Надо сказать, что и в публике отношение к новым судам было очень повышенное; публика проявляла к ним чрезвычайный интерес, который можно сравнить разве с интересом, который вызывали в наше время первые заседания первой Государственной думы. Публика массой посещала эти новые судебные установления, и, несмотря на полное сочувствие этому новому делу, несмотря на хорошее отношение ее к этим новым учреждениям, председателям было весьма трудно поддерживать должный порядок, потому что новые формы судопроизводства, никогда неслыханные дотоле блестящие речи, которые публике приходилось выслушивать, делали то, что она, вопреки правилам судебных учреждений, шумно выражала свое одобрение, так что председателям приходилось постоянно умерять ее пыл.

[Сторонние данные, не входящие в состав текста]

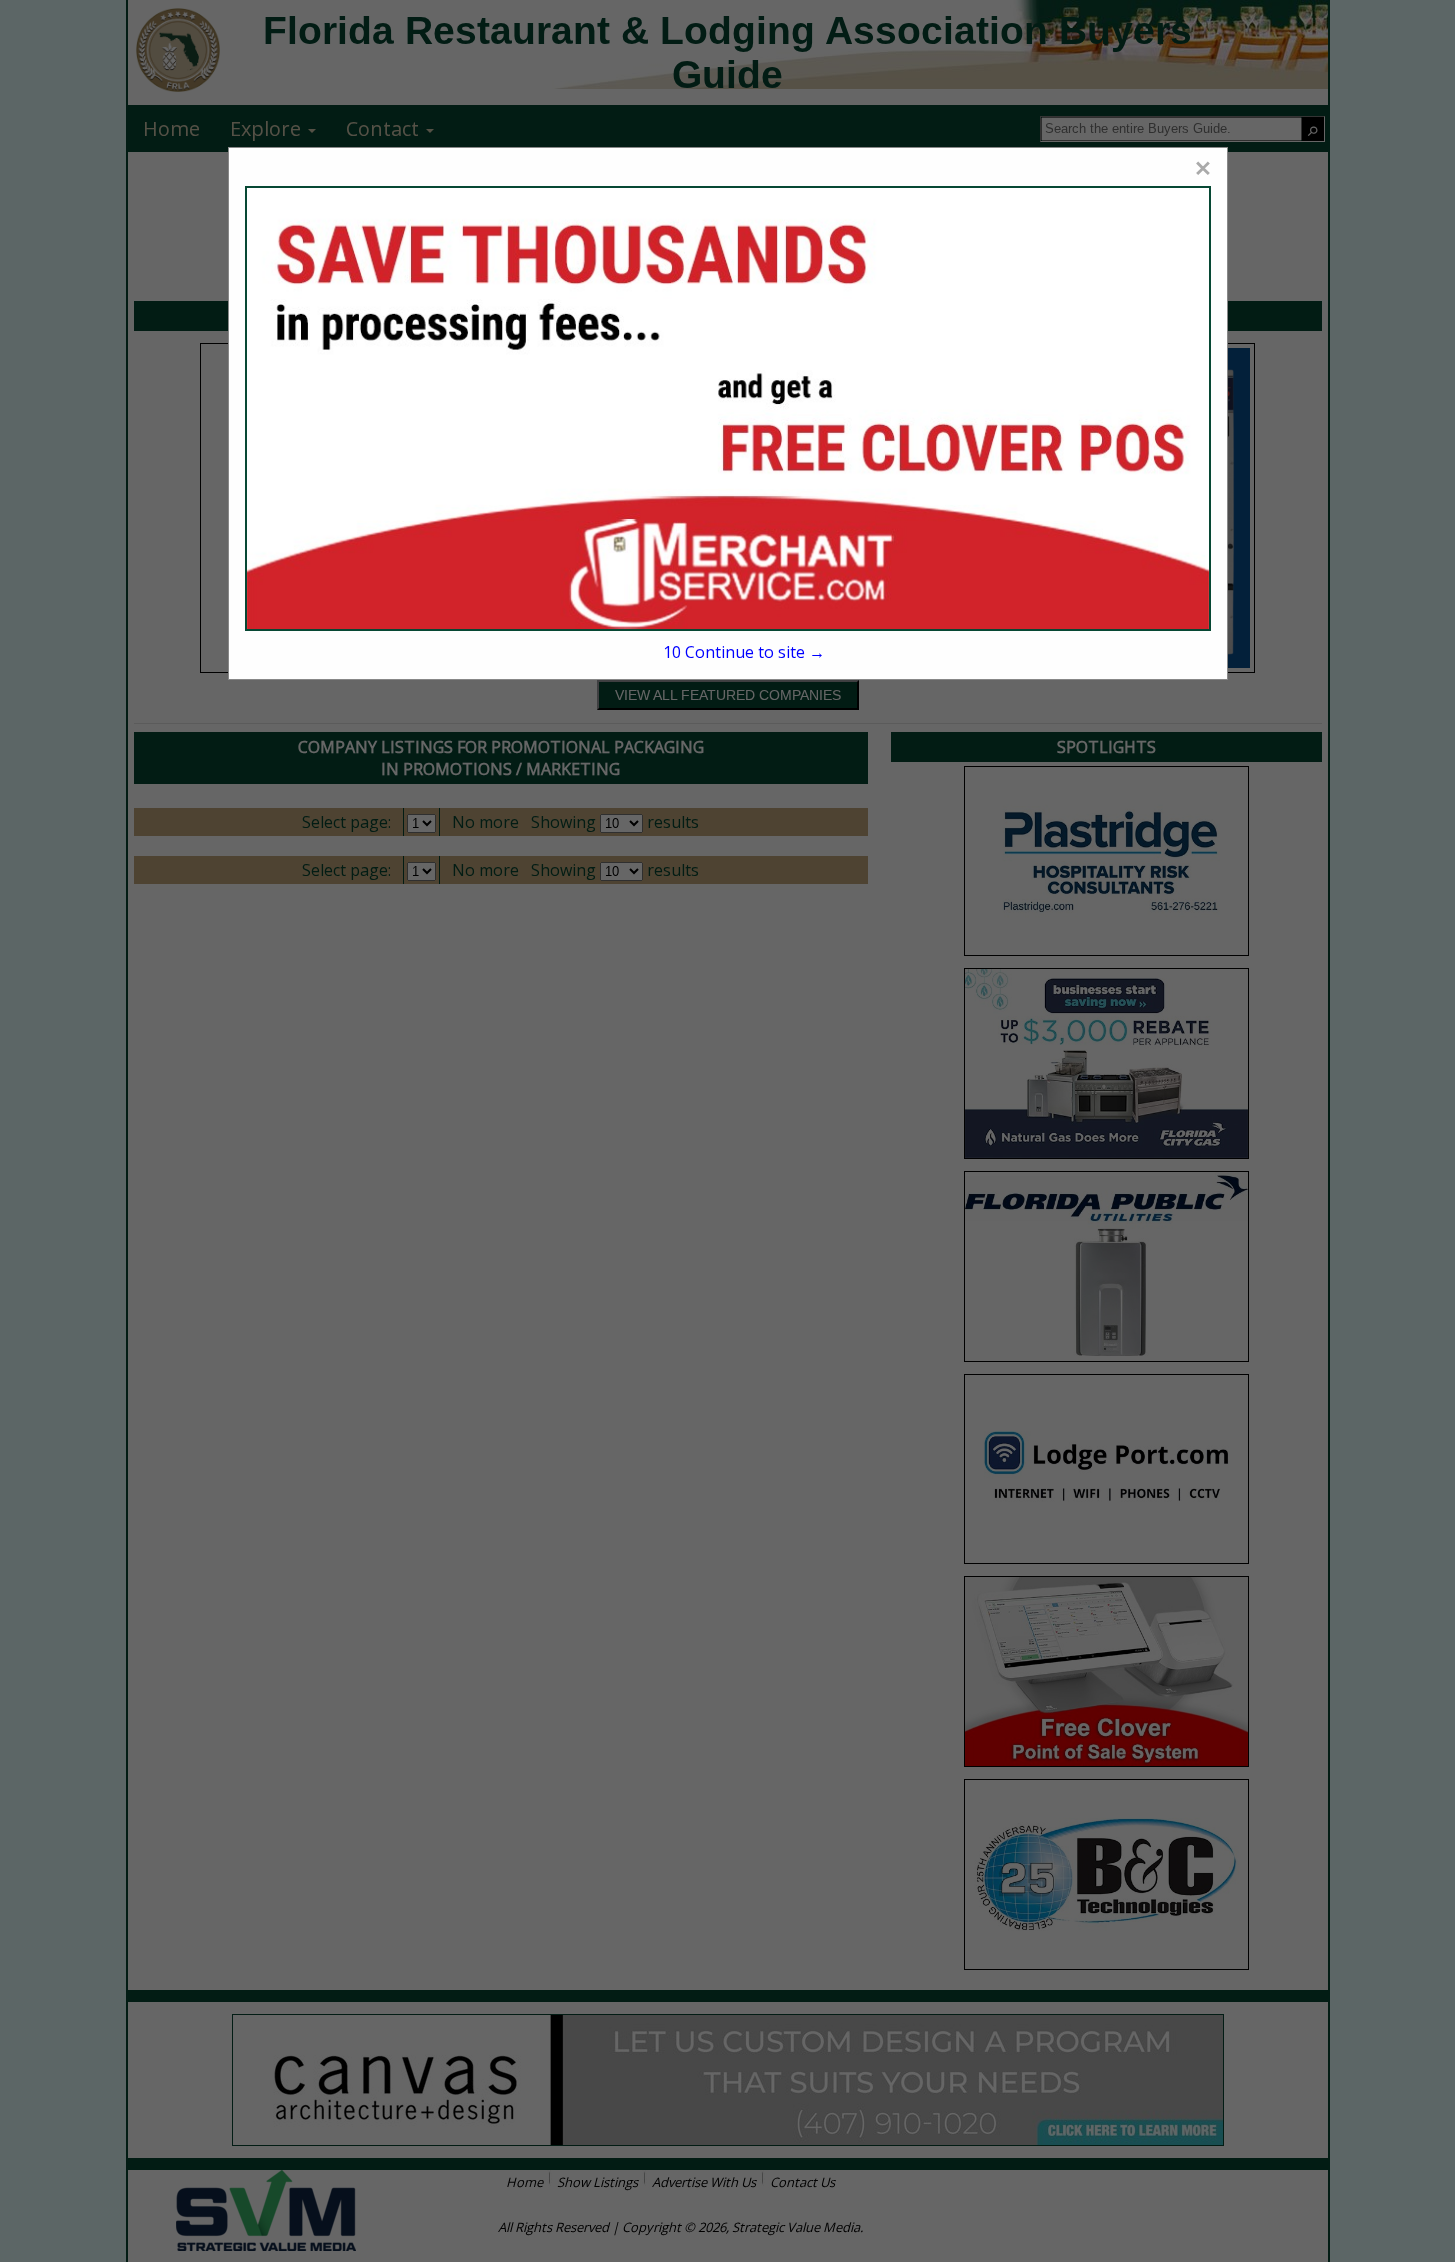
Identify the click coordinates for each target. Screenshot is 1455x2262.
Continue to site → (744, 652)
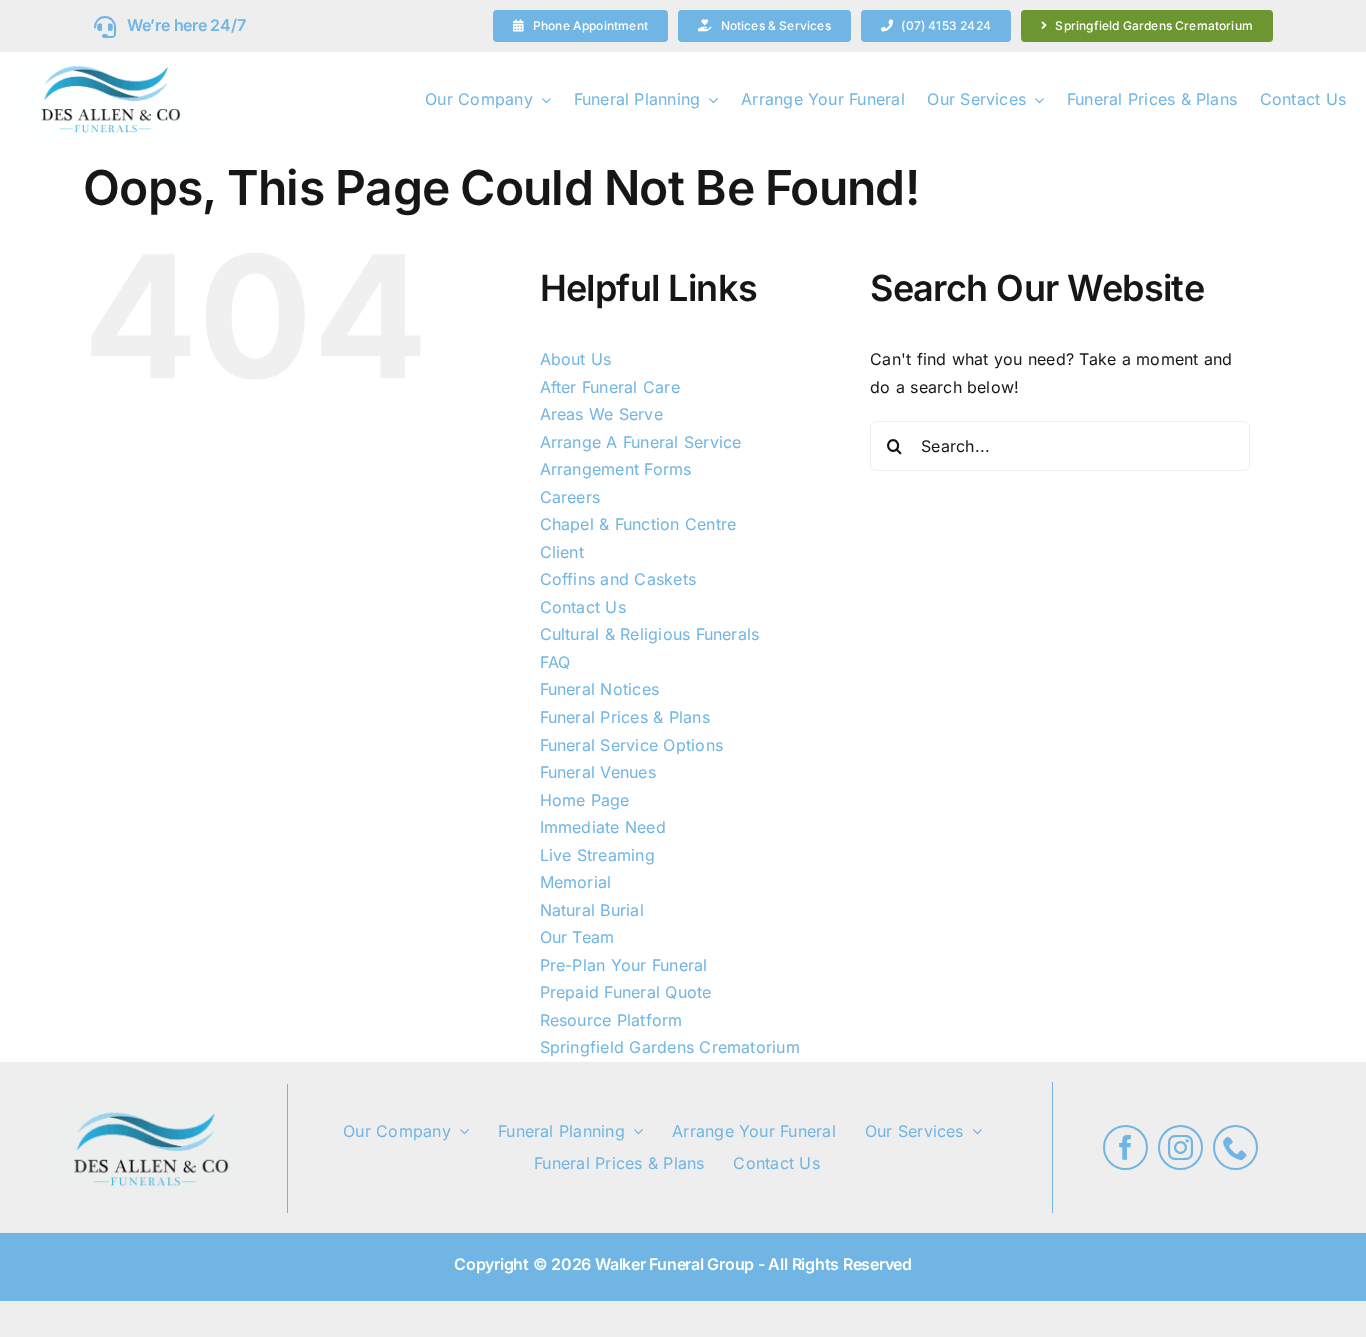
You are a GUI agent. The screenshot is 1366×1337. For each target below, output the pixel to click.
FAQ (555, 662)
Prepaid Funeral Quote (626, 992)
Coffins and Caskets (618, 579)
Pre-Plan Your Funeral (624, 965)
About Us (576, 359)
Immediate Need (603, 827)
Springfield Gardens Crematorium (670, 1047)
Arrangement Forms (616, 469)
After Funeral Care (610, 387)
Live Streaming (597, 855)
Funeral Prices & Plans (625, 717)
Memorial (576, 882)
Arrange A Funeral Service (641, 442)
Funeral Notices (600, 689)
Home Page (585, 800)
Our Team (577, 937)
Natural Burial (592, 910)
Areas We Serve (601, 414)
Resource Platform (611, 1020)
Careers (570, 497)
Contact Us (583, 607)
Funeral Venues (598, 772)
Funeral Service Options (632, 745)
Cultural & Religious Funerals (650, 634)
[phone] (1235, 1147)
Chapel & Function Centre (638, 524)
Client (562, 552)
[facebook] (1125, 1147)
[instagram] (1180, 1147)
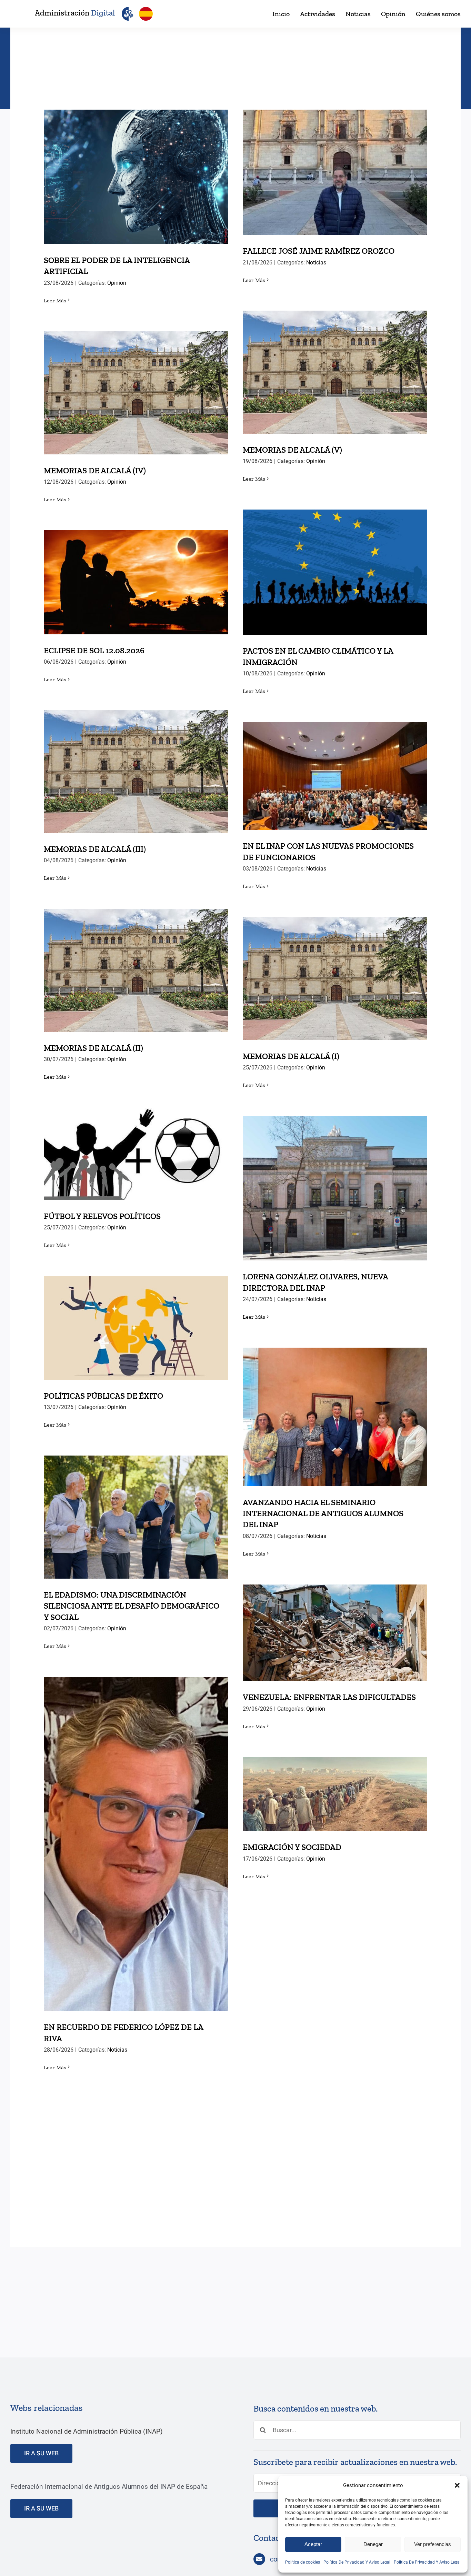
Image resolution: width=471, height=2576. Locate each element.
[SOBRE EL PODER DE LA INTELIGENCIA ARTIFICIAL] (136, 177)
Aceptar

Очень горячо отнеслась к первым шагам новых судов и печать. Интересно отметить, как приветствовал эти новые суды один из самых талантливых тогдашних публицистов, который впоследствии сделался их наибольшим гонителем. Я говорю о Каткове, который тогда, хотя и подавшись довольно сильно направо, еще не сделался полным реакционером. Катков тогда был сторонником новых судов, он писал:

«С этим преобразованием входит в нашу жизнь совершенно новое начало, которое положит явственную грань между прошедшим и грядущим, которое не замедлит отозваться во всем... Действие его не ограничится только сферой собственно судебных установлений; как тонкая стихия, оно разольется повсюду и всему даст новое значение, новую силу. Суд, отправляемый публично и при участии присяжных, будет живою общественною силою. Суд независимый и самостоятельный, не подлежащий административному контролю, возвысит и облагородит общественную среду, ибо через него этот характер независимости сообщится и всем проявлениям общественной жизни. Только благодаря нововведению то, что называется законною свободою и обеспечением права, будет уже не словами, а делом... Вот какому великому делу полагается теперь основание, вот до чего суждено было дожить нам, вот что предоставляется живущему ныне поколению утвердить и ввести в силу[2].

И в другой статье, в 1867 г., уже после того, как суды проявили свою полную подготовленность в проведении этих принципов, тот же Катков писал:

«Поистине, едва верится, чтобы в столь короткое время, – он писал это 27 марта 1867 г., – так крепко и так успешно принялось дело столь важное и столь мало похожее на прежние наши порядки, начиная с основной мысли и до мельчайших подробностей. История не забудет ни одного имени, связанного с этим великим делом гражданского обновления России»[3].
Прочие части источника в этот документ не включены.